You are viewing a plain text version of this content. The canonical link for it is here.
Posted to solr-user@lucene.apache.org by Mark Allan <ma...@ed.ac.uk> on 2010/07/02 15:51:47 UTC
Modifications to AbstractSubTypeFieldType
Hi folks,
I've made a few small changes to the AbstractSubTypeFieldType class to
allow users to define distinct field types for each subfield. This
enables us to define complex data types in the schema.
For example, we have our own subclass of the CoordinateFieldType
called TemporalCoverage (I've spoken about this recently on the
mailing list) where we store a start and end date for an event but now
we can store a name for the event as well.

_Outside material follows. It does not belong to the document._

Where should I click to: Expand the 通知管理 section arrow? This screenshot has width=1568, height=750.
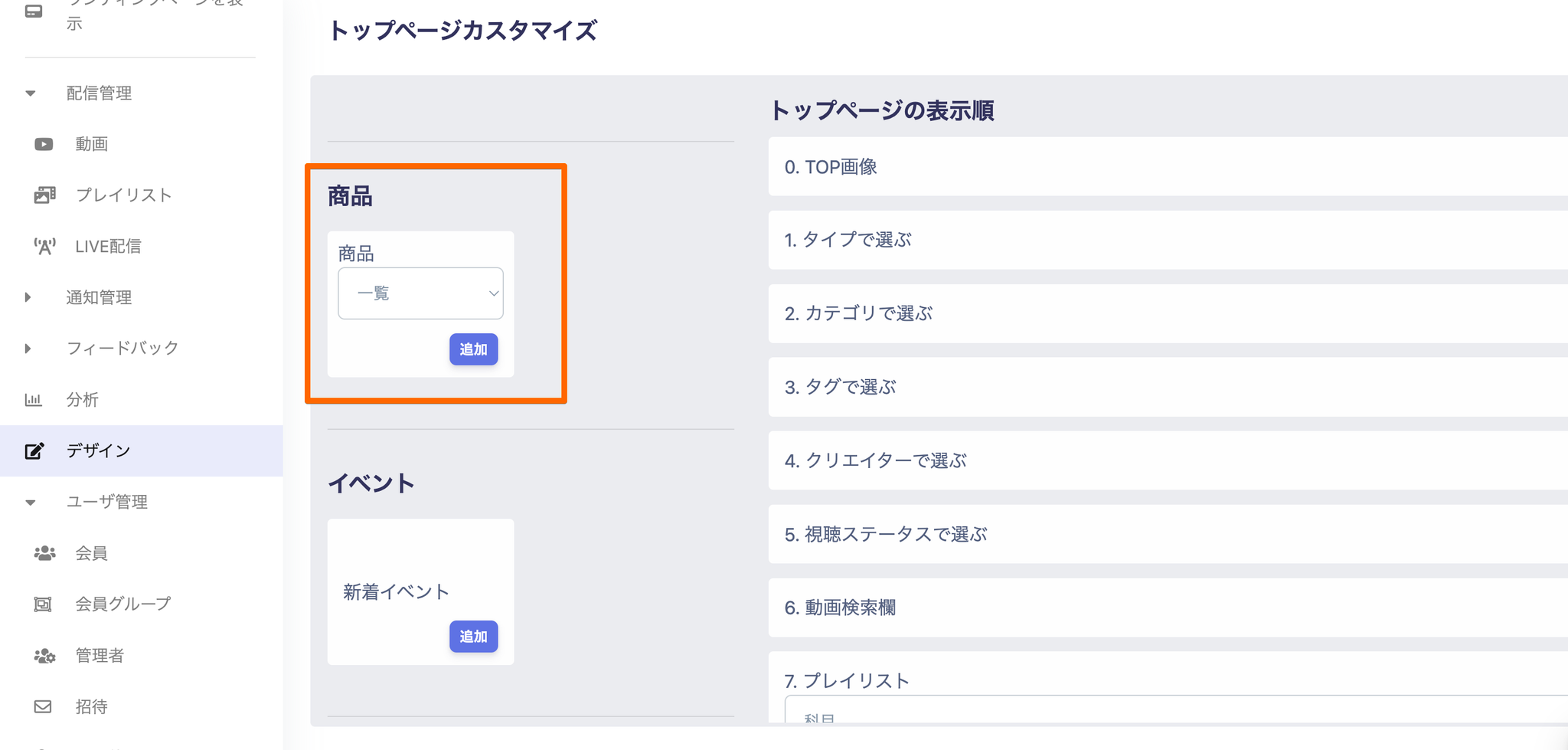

<fieldType name="temporal"
class="uk.ac.edina.solr.schema.TemporalCoverage" dimension="3"
subFieldSuffix="_ti,_ti,_s"/>
In this example, the start and end dates get stored as trie-coded
integers and the description as a string.
As usual, it's up to your own subclass to do sanity checking on the
input to ensure the right number and type of subfields are there in
the document field.
We now store documents like this:
<doc>
<field name="id">15250</field>
<field name="name">Events of the 20th Century</field>
<field name="description">Film covering a variety of important
events in the 20th Century.</field>
<field name="daterange">1914,1918, First World War</field>
<field name="daterange1">1939,1945, Second World War</field>
<field name="daterange2">1957,1969, Space Race</field>
<field name="daterange3">1990,2000, random date</field>
...
</doc>
The changes to AbstractSubTypeFieldType do not have any adverse
effects on the solr.PointType class, so I'd quite like to suggest it
gets included in the main solr source code. Where can I send a patch
for someone to evaluate or should I just attach it to the issue in
JIRA and see what happens?
https://issues.apache.org/jira/browse/SOLR-1131
Mark
PS. Is the solr-dev mailing list dead? There's nothing in the archives
since April.
--
The University of Edinburgh is a charitable body, registered in
Scotland, with registration number SC005336.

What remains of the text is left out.